Tartışmanın sürmesinin İttifak'a zarar verebileceği gibi bir endişeniz var mı?
Genel Sekreter'le ilgili kararın zirvede alınacağını sanmıyorum. Karar daha sonra alınacak, ne zaman bilmiyorum. Zaten bir tarih tahmininde bulunmak bana düşmez. Artık NATO Genel Sekreteri değilim.
2004 ve 2005'te sizinle sık sık Kıbrıs meselesini konuştuğumuzu çok iyi hatırlıyorum. AB, 2006'da 2009'un sonunda meseleye tekrar bakma kararı aldı. 2009'un sonunu bir mühlet gibi mi görmek gerekir?
2009'un sonu sorunun nasıl evrildiğine bakmamız için bir zaman dilimi. 2008'de BM önderliğinde yeni bir süreç başladı. Birkaç gün önce taraflar AB ile ilgili meseleleri müzakere etmeye başladılar ki bu çok iyi haber. Bu tarihi ve zor meselenin çözülmesini ne kadar istediğimi belki tahmin edebilirsiniz. AB kurumlarında aldığım bütün vazifelerimde sorunun çözümü için elimden geleni yaptım. Bütün kalbimle müzakerelerde ilerleme sağlanmasını arzu ediyorum. Elimizden ne geliyorsa çözüm için kullanmamız gerekiyor.

### Çalışılacak soru:
Aşağıdaki ifadeler okuma parçasıyla uyuşuyor mu? Her birine evet ya da hayır deyip kararı belirleyen sözleri parçadan aynen alıntılayın. 1. Konuşan kişi, Genel Sekreter'le ilgili kararın zirvede alınacağını düşünüyor. 2. 2008'de BM önderliğinde yeni bir süreç başladı. 3. Konuşan kişi hâlâ NATO Genel Sekreteri.

### Sağlanan veriler:
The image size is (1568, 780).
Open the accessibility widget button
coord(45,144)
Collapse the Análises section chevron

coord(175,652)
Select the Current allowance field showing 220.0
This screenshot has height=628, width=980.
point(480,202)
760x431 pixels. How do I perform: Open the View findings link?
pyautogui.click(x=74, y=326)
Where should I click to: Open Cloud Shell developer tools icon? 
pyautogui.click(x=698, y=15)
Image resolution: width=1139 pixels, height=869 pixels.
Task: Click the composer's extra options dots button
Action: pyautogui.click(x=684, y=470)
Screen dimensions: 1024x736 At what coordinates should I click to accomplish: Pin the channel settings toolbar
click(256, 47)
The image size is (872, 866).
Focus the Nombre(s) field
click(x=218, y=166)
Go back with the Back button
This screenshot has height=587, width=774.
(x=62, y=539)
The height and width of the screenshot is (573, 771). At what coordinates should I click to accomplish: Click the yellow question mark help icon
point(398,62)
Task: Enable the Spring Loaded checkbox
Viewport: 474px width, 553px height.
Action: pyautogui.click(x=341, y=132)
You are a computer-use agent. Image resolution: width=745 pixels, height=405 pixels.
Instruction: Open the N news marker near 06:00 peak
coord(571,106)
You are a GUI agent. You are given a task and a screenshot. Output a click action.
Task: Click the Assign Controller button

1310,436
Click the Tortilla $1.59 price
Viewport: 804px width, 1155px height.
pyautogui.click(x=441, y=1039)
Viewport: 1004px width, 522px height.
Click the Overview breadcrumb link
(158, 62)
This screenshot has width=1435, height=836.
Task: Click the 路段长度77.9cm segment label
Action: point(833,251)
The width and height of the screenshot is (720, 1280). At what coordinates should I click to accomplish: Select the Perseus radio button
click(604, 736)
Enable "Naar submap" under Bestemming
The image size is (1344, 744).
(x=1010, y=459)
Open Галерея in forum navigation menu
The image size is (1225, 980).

### Alıştırma çözümü:
1. Hayır: "Genel Sekreter'le ilgili kararın zirvede alınacağını sanmıyorum."
2. Evet: "2008'de BM önderliğinde yeni bir süreç başladı."
3. Hayır: "Artık NATO Genel Sekreteri değilim."